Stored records
★ ★ ★ ★ ★ ★ ★

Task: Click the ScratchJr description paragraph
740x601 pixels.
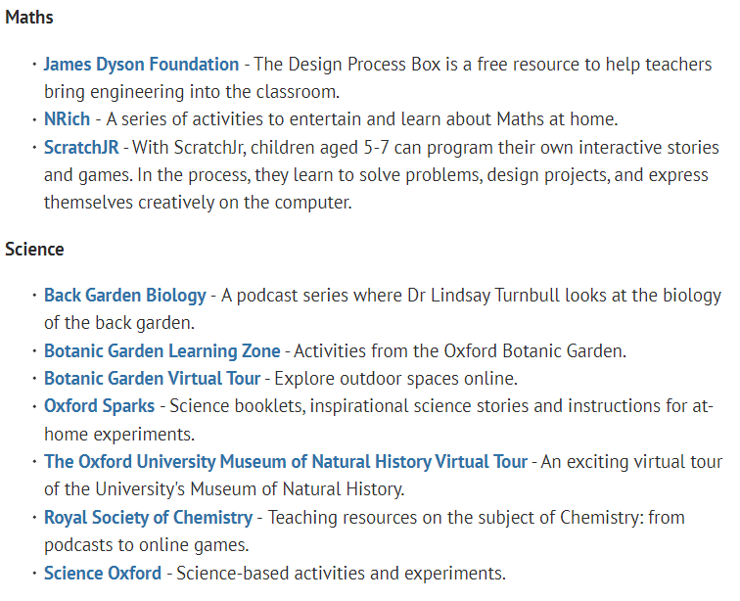Action: click(382, 174)
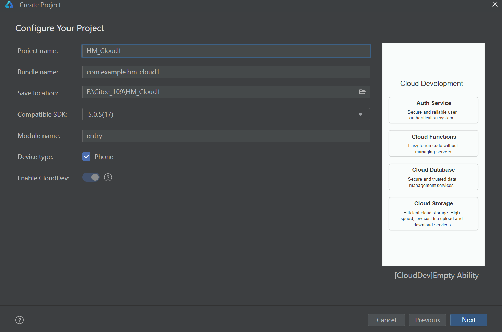Toggle the Enable CloudDev switch

click(x=91, y=177)
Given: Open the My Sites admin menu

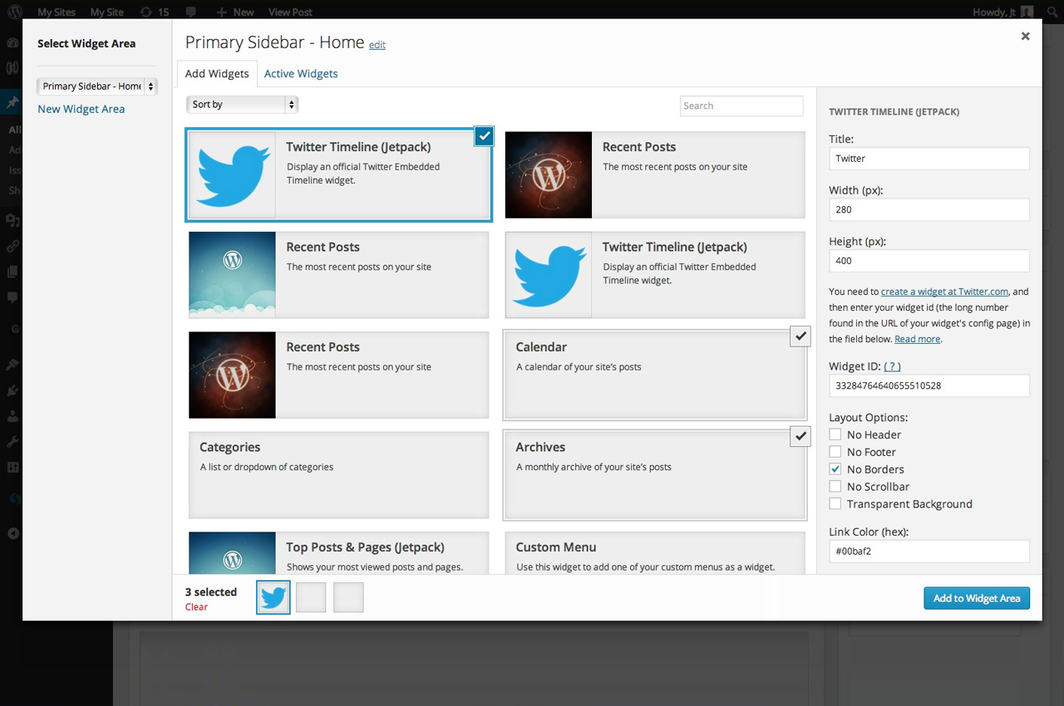Looking at the screenshot, I should point(57,12).
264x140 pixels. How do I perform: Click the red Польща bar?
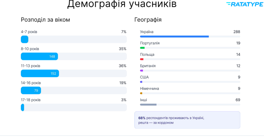click(x=142, y=59)
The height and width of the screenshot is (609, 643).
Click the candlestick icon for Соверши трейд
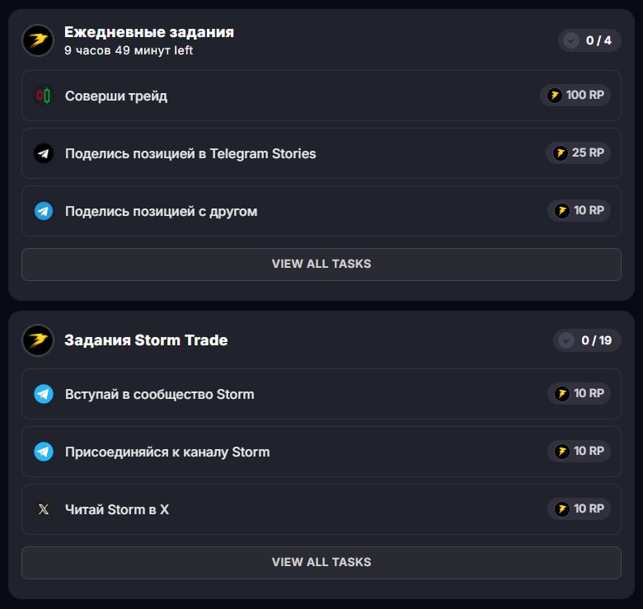coord(44,96)
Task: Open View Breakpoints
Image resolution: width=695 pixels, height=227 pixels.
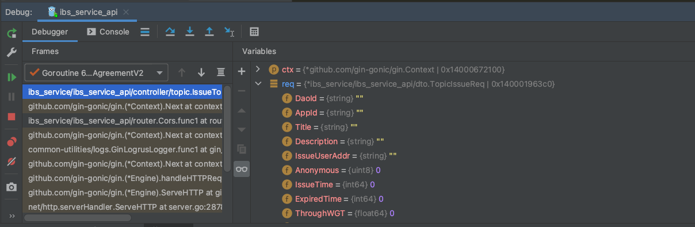Action: 12,141
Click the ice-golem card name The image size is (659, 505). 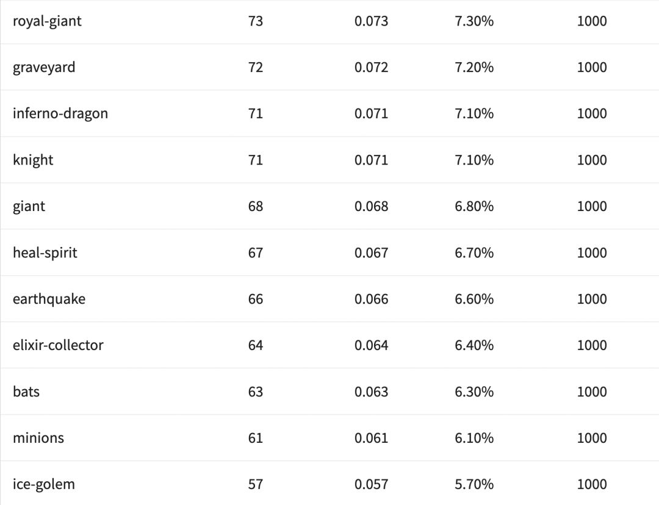[44, 484]
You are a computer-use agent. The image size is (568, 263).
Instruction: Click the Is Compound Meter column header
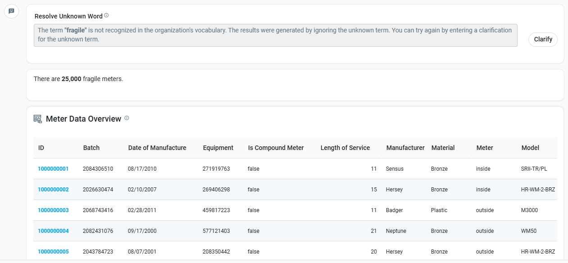coord(276,148)
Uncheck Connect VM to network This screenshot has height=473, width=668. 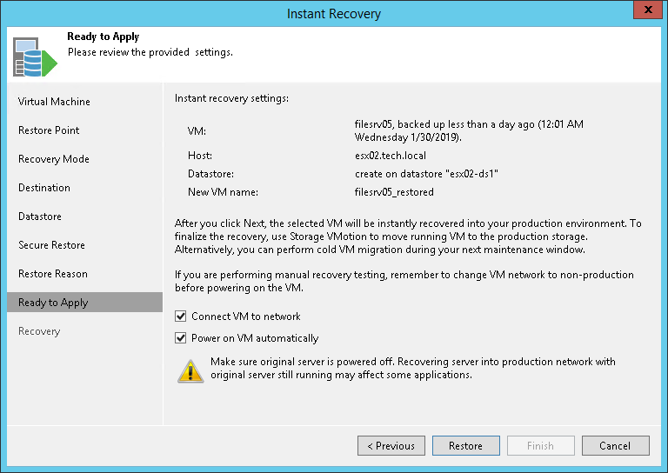181,316
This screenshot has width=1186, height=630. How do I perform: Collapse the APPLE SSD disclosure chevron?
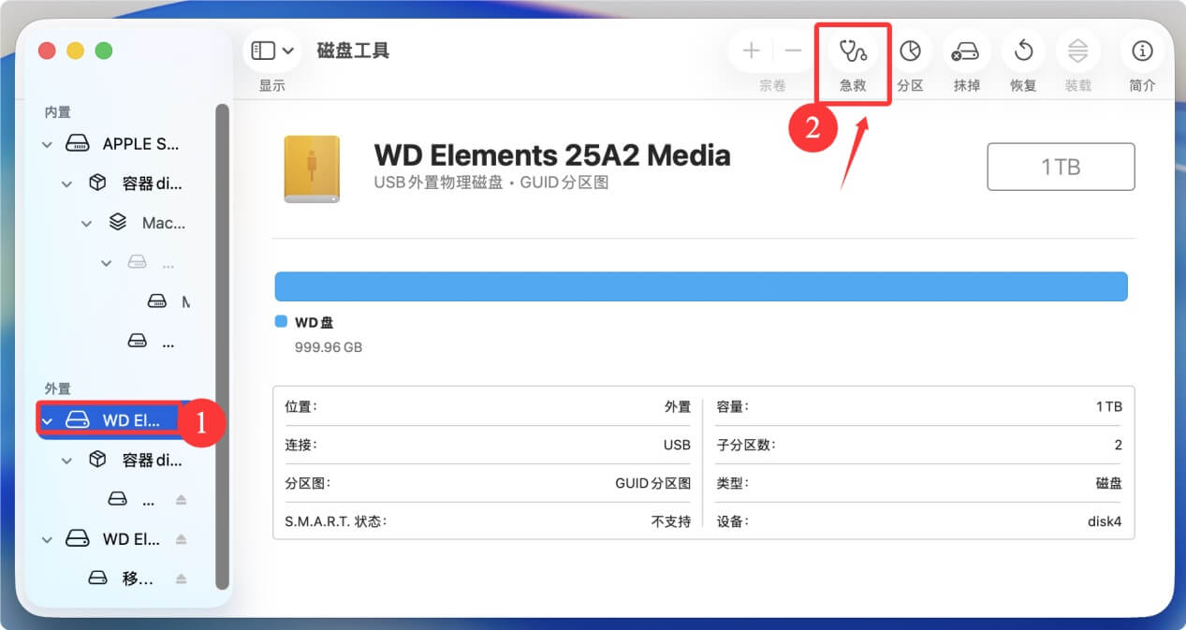(47, 143)
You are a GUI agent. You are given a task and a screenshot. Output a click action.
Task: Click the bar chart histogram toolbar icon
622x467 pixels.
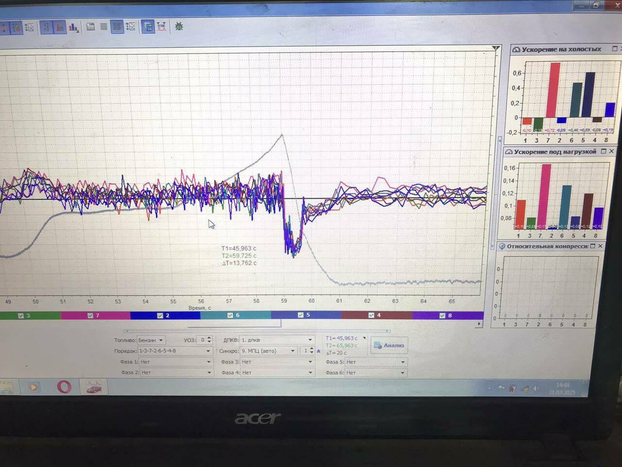tap(73, 27)
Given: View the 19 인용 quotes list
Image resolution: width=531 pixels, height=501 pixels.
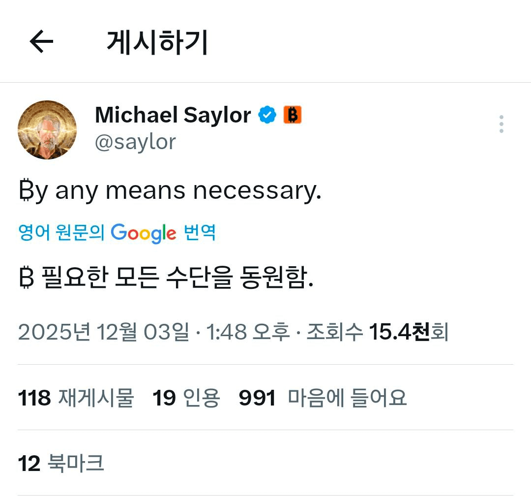Looking at the screenshot, I should tap(186, 398).
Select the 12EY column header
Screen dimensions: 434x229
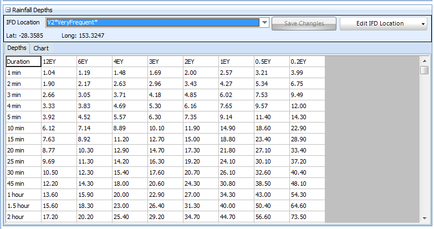[x=59, y=62]
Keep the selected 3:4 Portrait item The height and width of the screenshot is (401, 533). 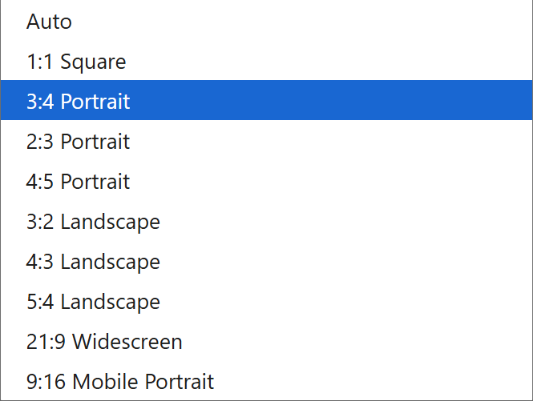266,100
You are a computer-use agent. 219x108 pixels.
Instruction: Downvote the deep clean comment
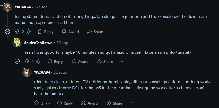(48, 103)
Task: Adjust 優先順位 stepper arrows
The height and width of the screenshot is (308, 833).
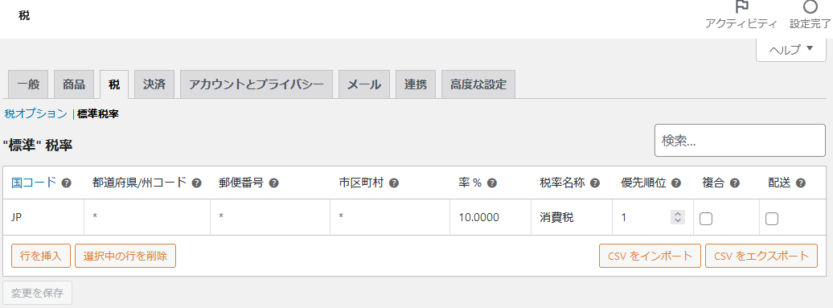Action: [x=677, y=217]
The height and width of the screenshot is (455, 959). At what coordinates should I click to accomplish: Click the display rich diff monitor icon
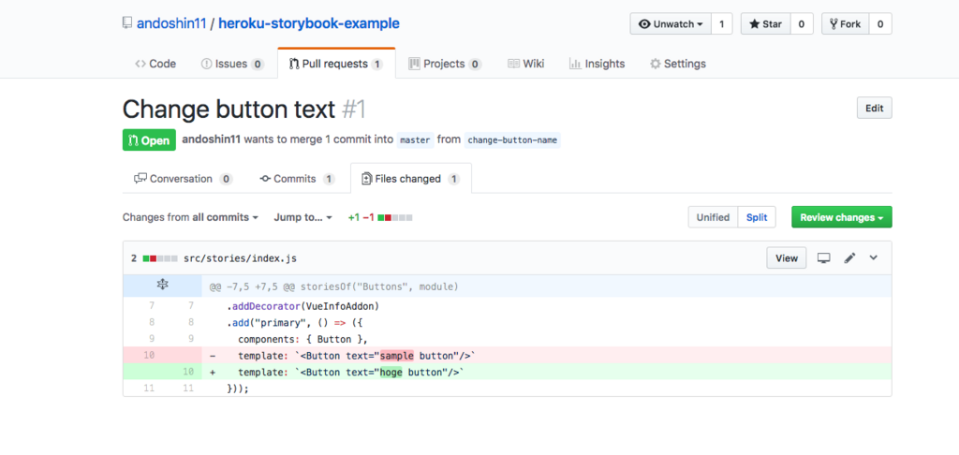click(824, 257)
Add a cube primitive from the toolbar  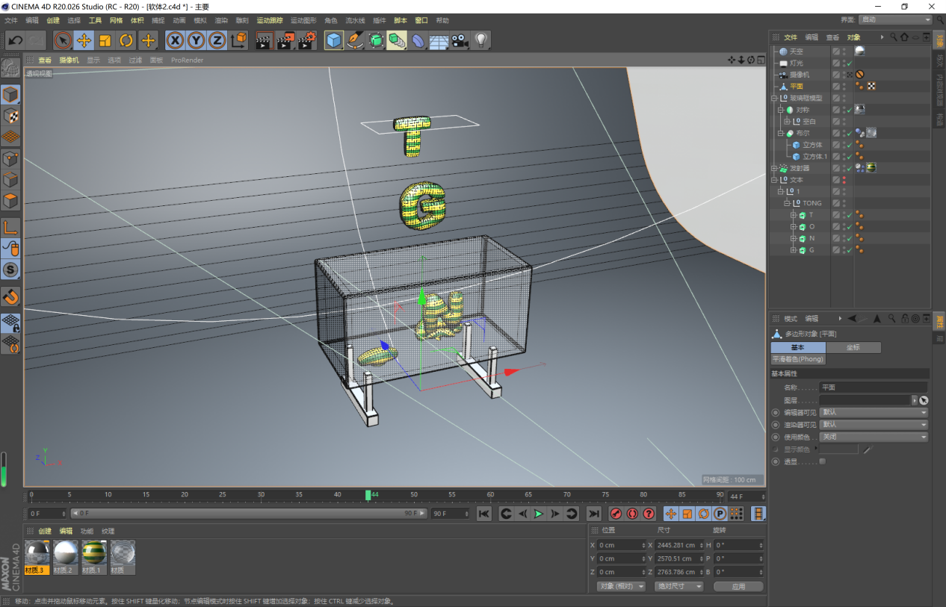tap(333, 40)
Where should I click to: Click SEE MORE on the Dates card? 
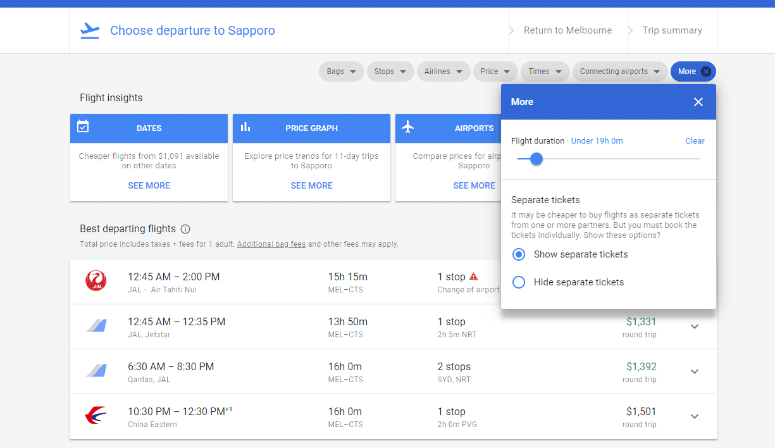point(149,185)

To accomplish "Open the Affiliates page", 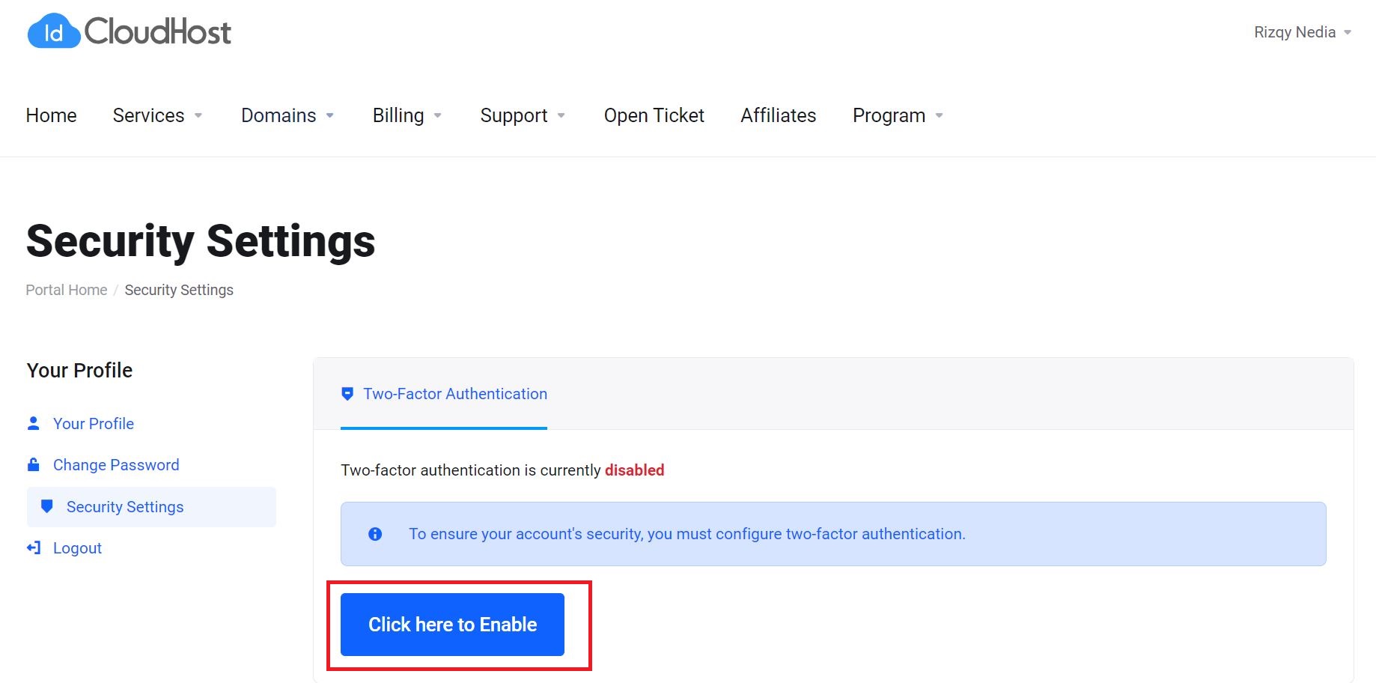I will tap(778, 115).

★ ★ ★ ★ ★ ★ ★

> _Task directions_
Say how many lines of the entries above hold the string "computer", and say nothing besides the number.

> _Answer space_
2